今年は梅雨らしい梅雨である。近年は梅雨に入ってもあまり雨が降らず、気温も6月ですでに30℃以上の日が続くことも多かった。しかし、今年は結構雨の日が続いたり最高気温も平年並みかやや低めで、関東、関西地方も最高気温も30℃に届かない日が多い。
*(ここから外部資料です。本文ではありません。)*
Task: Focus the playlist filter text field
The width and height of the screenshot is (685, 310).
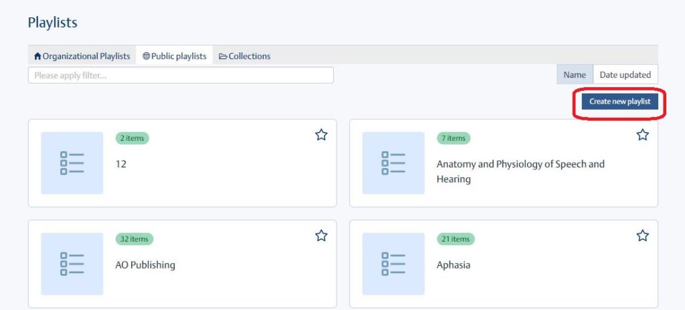Action: click(181, 76)
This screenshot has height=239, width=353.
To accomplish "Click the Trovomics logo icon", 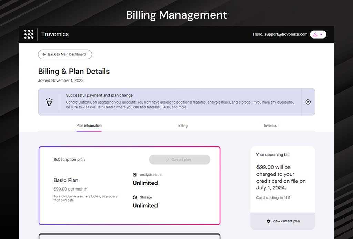I will tap(29, 34).
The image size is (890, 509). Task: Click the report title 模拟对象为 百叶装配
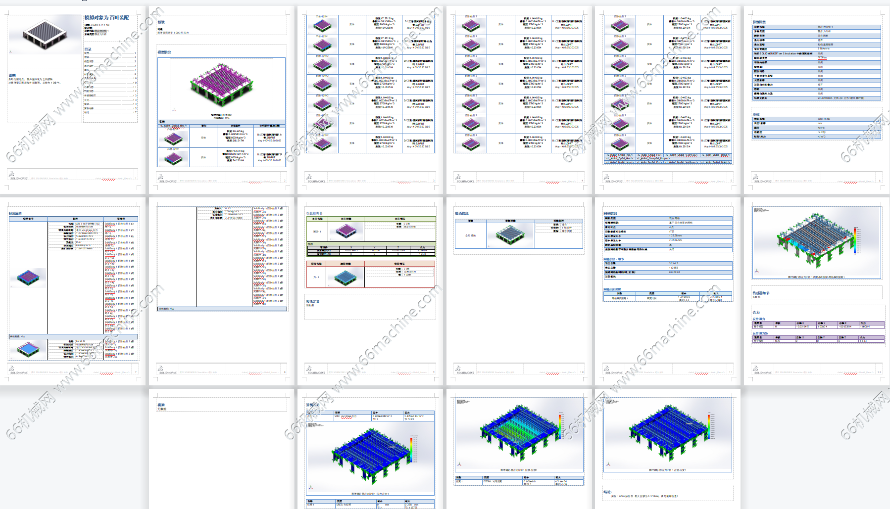pyautogui.click(x=106, y=17)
これは、テレビの気象情報などではあまり報じられていないが、オホーツク海高気圧がしっかりと存在しているからである。ここ数年は天気図上にほとんどこの時期に現れることはなかった。そのため、梅雨前線は梅雨入り後も早めに北上してしまい、日本の南部は太平洋高気圧に覆われる日が多くなった。
今年は、東太平洋の海面水温が上昇する「エルニーニョ現象」は発生している。かつては、この現象が発生すると、日本の夏は冷夏、冬は暖冬といわれてきた。しかし、近年は地球温暖化の影響か、エルニーニョが発生しても夏は冷夏にならないことがしばしば現れるようになった。
しかし、私は、今年オホーツク海高気圧が顕著なのは、このエルニーニョの影響だと考えている。今年のエルニーニョは東太平洋の水温上昇の程度が特に大きく、スーパーエルニーニョと言われている。
気象庁の予報では、今年の夏も猛暑になると予報しているが、オホーツク海高気圧の動静によっては、昨年ほどの猛暑にはならない可能性もあると考えられている。
当面は梅雨前線とオホーツク海高気圧の推移を見ていくつもりである。